● **Work required**: Return, unchanged, the lines running from the one that contains "Task: Click the word" through the end of the rows below, with both ends included.

(Rows on where targets appear)
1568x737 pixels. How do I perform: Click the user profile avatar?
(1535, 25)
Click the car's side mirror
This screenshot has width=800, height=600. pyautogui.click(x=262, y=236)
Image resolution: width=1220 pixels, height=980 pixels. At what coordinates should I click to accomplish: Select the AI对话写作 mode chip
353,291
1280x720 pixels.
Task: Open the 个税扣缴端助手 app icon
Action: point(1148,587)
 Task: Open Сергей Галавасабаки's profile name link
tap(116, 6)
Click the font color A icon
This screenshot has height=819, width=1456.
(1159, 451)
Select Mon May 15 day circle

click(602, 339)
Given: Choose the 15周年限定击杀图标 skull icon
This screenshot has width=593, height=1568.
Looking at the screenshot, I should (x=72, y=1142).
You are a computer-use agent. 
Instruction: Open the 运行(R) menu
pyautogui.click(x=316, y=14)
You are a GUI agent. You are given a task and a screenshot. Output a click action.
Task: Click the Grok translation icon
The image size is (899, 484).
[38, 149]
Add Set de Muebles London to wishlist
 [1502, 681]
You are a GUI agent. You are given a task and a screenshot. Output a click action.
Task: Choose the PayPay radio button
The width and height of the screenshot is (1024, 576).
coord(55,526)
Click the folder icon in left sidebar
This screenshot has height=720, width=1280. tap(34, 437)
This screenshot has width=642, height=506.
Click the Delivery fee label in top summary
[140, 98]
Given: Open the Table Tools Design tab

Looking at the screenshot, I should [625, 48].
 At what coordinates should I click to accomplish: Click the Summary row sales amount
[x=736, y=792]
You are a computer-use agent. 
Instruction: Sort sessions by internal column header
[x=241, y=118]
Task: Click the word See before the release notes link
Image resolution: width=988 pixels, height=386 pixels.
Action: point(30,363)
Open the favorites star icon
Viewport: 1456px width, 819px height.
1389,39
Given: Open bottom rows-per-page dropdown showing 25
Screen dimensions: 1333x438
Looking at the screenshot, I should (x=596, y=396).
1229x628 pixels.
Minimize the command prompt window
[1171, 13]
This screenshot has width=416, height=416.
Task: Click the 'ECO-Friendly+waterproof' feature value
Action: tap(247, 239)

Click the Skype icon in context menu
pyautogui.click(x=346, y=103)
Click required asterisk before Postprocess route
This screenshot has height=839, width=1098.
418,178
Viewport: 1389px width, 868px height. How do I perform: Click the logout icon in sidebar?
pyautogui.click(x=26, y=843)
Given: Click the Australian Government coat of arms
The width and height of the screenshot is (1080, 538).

● **Full answer**:
Task: Click the word See before the release notes link
Image resolution: width=988 pixels, height=386 pixels.
Action: point(30,363)
Open the favorites star icon
Viewport: 1456px width, 819px height.
1389,39
Given: Open bottom rows-per-page dropdown showing 25
Screen dimensions: 1333x438
Looking at the screenshot, I should (x=596, y=396).
1229x628 pixels.
Minimize the command prompt window
[1171, 13]
This screenshot has width=416, height=416.
Task: Click the 'ECO-Friendly+waterproof' feature value
Action: tap(247, 239)

Click the Skype icon in context menu
pyautogui.click(x=346, y=103)
Click required asterisk before Postprocess route
This screenshot has height=839, width=1098.
418,178
Viewport: 1389px width, 868px height. How do I perform: Click the logout icon in sidebar?
pyautogui.click(x=26, y=843)
Given: Click the Australian Government coat of arms
The width and height of the screenshot is (1080, 538).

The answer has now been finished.